Roles, voice types, premiere cast
| Role | Voice type | Premiere cast, 11 March 1902 (Conductor: Arturo Toscanini) |
|---|---|---|
| Carlo Teodoro Körner | tenor | Oreste Lombardi |
| Carlo Worms | baritone | Mario Sammarco |
| Crisogono | baritone | Michele Wigley |
| Federico Loewe | tenor | Enrico Caruso |
| Giovanni Filippo Palm | bass | Oreste Gennari |
| Head of German police | bass | Arcangelo Rossi |
| Jane | mezzo-soprano | Jane Bathori |
| Jebbel | soprano | Bice Silvestri |
| Hedvige | mezzo-soprano | Adele Ponzano |
| Lene Armuth | mezzo-soprano | Teresa Ferraris |
| Luigi Adolfo Guglielmo Lützow | bass | Carlo Ragni |
| Peters | bass | Ettore Gennari |
| Ricke | soprano | Amelia Pinto |
| Stapps | bass | Giovanni Gravina |
| A young boy | contralto | E. d'Alessandro |
| A woman | contralto | Bruna Properzi |

==Synopsis==

===Prologue===
Time and place: in and around Nuremberg, in the year 1806.
A group of students are hiding the bookseller and publisher Giovanni Filippo Palm, who is wanted by the police for disseminating the anonymous book 'Germania'. The instigators of the hunt for Palm are Napoleon's occupying forces, who, along with a number of German princes, have been severely criticised in Palm's book. Philosophers, poets and students appeal to the inhabitants of the German territories to rise up against their exploitation and to unite their divided country. The students cannot agree on how to pursue their struggle: with the sword or the pen.
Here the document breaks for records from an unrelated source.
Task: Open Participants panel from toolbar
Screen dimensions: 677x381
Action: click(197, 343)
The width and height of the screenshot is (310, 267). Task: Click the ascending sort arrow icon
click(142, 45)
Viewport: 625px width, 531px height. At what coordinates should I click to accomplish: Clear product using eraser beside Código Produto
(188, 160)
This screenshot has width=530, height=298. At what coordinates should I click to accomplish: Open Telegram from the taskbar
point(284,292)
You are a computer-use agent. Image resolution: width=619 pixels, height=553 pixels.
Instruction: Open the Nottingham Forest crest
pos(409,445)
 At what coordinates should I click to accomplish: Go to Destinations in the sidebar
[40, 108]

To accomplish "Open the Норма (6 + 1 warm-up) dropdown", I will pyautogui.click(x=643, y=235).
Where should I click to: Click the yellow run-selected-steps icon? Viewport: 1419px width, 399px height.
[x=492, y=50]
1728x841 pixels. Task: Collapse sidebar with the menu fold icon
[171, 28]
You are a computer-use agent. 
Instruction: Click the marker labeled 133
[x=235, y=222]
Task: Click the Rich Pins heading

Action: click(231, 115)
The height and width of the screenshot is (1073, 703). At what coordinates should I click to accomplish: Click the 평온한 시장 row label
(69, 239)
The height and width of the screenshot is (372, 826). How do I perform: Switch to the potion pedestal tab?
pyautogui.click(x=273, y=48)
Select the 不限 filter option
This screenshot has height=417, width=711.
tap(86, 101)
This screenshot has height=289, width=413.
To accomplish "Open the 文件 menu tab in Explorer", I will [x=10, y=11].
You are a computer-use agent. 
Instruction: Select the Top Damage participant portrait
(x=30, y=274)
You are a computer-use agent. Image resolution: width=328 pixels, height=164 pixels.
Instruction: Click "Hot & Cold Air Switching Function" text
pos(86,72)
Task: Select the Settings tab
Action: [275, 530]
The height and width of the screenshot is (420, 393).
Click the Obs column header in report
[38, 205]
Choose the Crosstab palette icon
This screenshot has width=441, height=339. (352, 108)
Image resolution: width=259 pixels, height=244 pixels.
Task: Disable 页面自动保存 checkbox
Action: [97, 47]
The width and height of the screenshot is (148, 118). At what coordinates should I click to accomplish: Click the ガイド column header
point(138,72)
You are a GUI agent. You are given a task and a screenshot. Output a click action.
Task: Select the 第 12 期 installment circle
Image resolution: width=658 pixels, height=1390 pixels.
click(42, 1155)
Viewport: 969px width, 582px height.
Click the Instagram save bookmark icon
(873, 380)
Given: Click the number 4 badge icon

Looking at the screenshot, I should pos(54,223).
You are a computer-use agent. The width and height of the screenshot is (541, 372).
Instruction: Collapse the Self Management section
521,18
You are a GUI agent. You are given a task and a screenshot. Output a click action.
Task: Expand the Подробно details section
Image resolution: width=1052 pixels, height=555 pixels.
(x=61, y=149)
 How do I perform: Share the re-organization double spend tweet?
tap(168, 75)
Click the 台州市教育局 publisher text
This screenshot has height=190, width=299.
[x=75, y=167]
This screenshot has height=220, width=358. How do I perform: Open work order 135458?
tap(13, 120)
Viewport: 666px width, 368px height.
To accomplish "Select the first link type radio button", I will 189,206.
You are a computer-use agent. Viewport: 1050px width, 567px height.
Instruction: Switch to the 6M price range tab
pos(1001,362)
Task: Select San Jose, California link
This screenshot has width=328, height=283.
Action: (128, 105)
Their leader Carlo Worms, an idealist, invokes the words of the philosopher Johann Gottlieb Fichte and is in favour of demanding human rights and freedom of speech and thought in the spirit of Friedrich Schiller. Pitted against him in the debate are the members of a more radical group including Federico Loewe, a friend of Carlo Worms and an adversary in more ways than one, for they are in love with the same woman, Ricke, already betrothed to Loewe. Worms seduces Ricke while Loewe is away. Ricke is desperate because Worms warns her that Loewe and he will have to settle the matter in a duel if she confesses the act to Loewe. She agrees not to reveal her disloyalty even though plagued by her conscience. Meanwhile, a young lad, Jebbel, has accepted a bribe from the police and revealed Palm's hiding place.

===Act 1===
Loewe, Ricke, her sister Jane, their elderly mother and the student Crisogono, adjutant of Worms, have fled to the Black Forest. When word goes round that Worms has died in battle Ricke looks optimistically to an untroubled future with her husband Loewe. Yet on the very day of their wedding Worms suddenly appears, gravely wounded. Realising that the ceremony is over, he runs off. Shortly afterwards Loewe notices that Ricke has vanished. He discovers a farewell letter from her in which she declares her love for him but also confesses to her affair with Worms. She pleads for forgiveness, but Loewe swears to avenge himself on Worms.

===Act 2===
Time and place: years later, an underground meeting of the anti-Napoleon Queen Louise League in Königsberg.
Worms is alive. Students from across Germany are assembled, united behind one slogan: GERMANIA! Jebbel, now a young man, appears before the League tribunal and confesses to having betrayed Palm to the police years ago. Many League members call for his execution, but one of their most respected underground figures, Luigi Adolfo Guglielmo Lützow, takes Jebbel's side and enlists him for the impending battle against Napoleon's forces. Suddenly Loewe appears, swearing vengeance against Worms. He challenges him to a duel. Worms is resolved to end the feud by letting Loewe kill him, but before it comes to this the Queen makes an impressive entrance. Together they declare their hopes for a future Germany free of tyranny. This collective vision finds expression in wild fanaticism. Worms, Loewe and the assembled volunteers head off to the Battle of the Nations outside Leipzig.

===Symphonic interlude===
The Battle of the Nations.

===Epilogue===
Aftermath of the battle.
Ricke has been caught up in the fray of events. She discovers Worms dead and finds Loewe gravely wounded. Without shedding tears Ricke tenderly arranges the body of her beloved and lies down beside him. As dusk gathers, her head sinks to his now-still breast as they spend their single, unending wedding night together.